Além das mudanças promovidas no Estado, Maurício Laranjeira ressalta que a transição dos líderes da comercialização internacional ampliou o leque de países com os quais o Estado tradicionalmente compra ou vende. “Refletiu nos países com os quais mantemos relações comerciais, com o surgimento de novas nações como destino ou origem das nossas vendas e nossas compras, bem como com o aumento do comércio com países com os quais já tínhamos algum relacionamento comercial, mas cujos números aumentaram bastante devido aos automóveis, como é o caso das importações da Itália e do Japão”.
Singapura, que é o principal mercado dos combustíveis de Suape, lidera como destino da maioria das exportações pernambucanas. Na sequência, entre os cinco primeiros lugares, estão países da América Latina que recebem veículos do polo automotivo, como Argentina, México e Chile.
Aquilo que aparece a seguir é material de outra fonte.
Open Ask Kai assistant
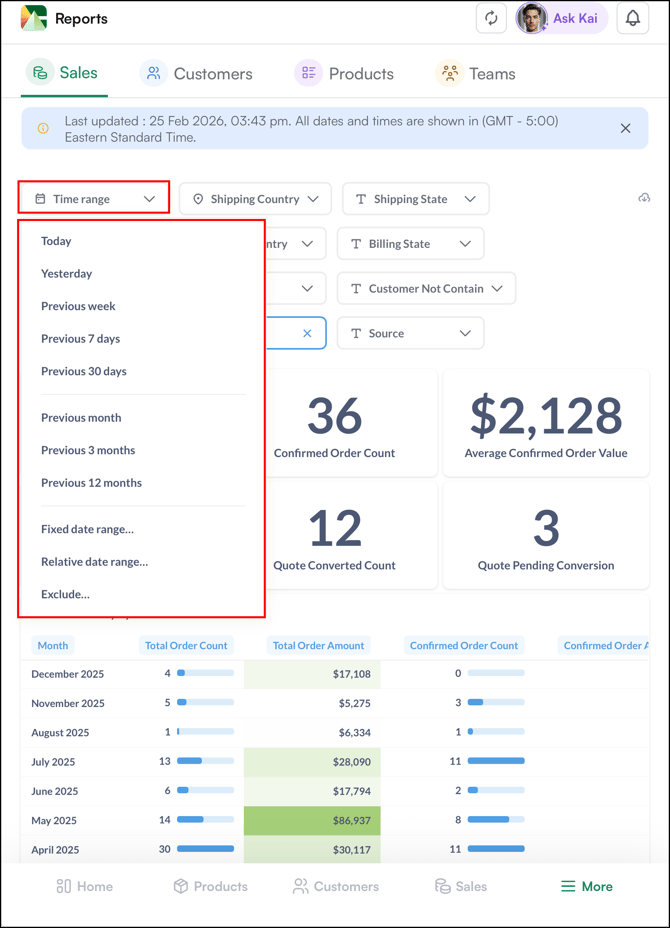This screenshot has height=928, width=670. (x=562, y=18)

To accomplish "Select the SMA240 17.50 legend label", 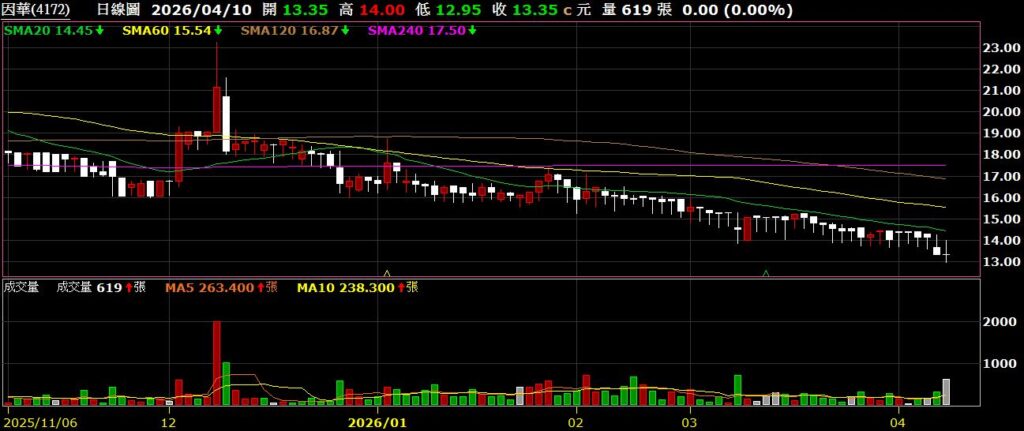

“Nos primeiros sete meses de 2022, exportamos cerca de US$ 270 milhões em automóveis, cerca de 18% do nosso total de US$ 1,5 bilhão em exportações. Ao olharmos para os 10 principais destinos de nossos produtos, temos uma grande participação do polo automotivo. Para a Argentina, metade de tudo o que vendemos é de automóveis, o mesmo ocorre com o México. Para o Chile, os automóveis representam 75% das nossas vendas, o que é um percentual extremamente alto”, destacou Laranjeira.
Os nossos fluxos de importações e exportações, que têm diversificado a nossa pauta na balança comercial, contribuem, segundo analistas, para estimular novos negócios para os empresários locais, além de impactar a própria cultura dos atores econômicos de Pernambuco. “Isso se reflete na cultura empresarial na medida que as empresas devem fornecer serviços de extrema qualidade a players do porte da Stellantis e, portanto, tendo que adotar práticas empresariais que estejam alinhadas às do mercado”, avalia Laranjeira.
TENDÊNCIA DE CRESCIMENTO
Com o reaquecimento das atividades econômicas, após os piores dias da pandemia, as exportações pernambucanas cresceram 33,1% entre 2021 e 2022. A aceleração segue acontecendo em 2022, quando comparamos com o primeiro semestre do ano passado. “No ano de 2022, de janeiro a julho, observamos um crescimento de 28,6% nas exportações de Pernambuco, quando comparado com o mesmo período de 2021. As exportações do setor automotivo cresceram em torno de 45% no ano de 2021 e neste ano de 2022, de janeiro a julho, o crescimento está em torno de 22%. Portanto, a tendência é de aumento nos valores e nas quantidades exportadas pela economia pernambucana e pelo setor automotivo, por consequência, com uma maior participação do setor automotivo na pauta de exportações do Estado”, declarou Carlos Fontes.
Para o setor de combustíveis, o único no Estado que possui um volume maior exportado do que o polo de Goiana, as previsões também são positivas, ao menos para 2023. “As exportações para esse setor tendem a ter maior demanda, o que é importante para a balança comercial de Pernambuco. Por outro lado, o esperado efeito de crescimento do preço nas bombas, após a PEC Kamikaze que só segue até dezembro, deve representar um impacto grande no preço para o consumidor. E essa conta deve vir para 2023”, declarou Werson Kaval. O economista lembra que o setor de açúcar segue sendo um forte exportador do Estado, principalmente para os países africanos.
Com o avanço do polo automotivo e da produção de combustíveis e os novos investimentos do Complexo de Suape, o cenário de exportações e importações de Pernambuco pode ser acelerado nos próximos anos.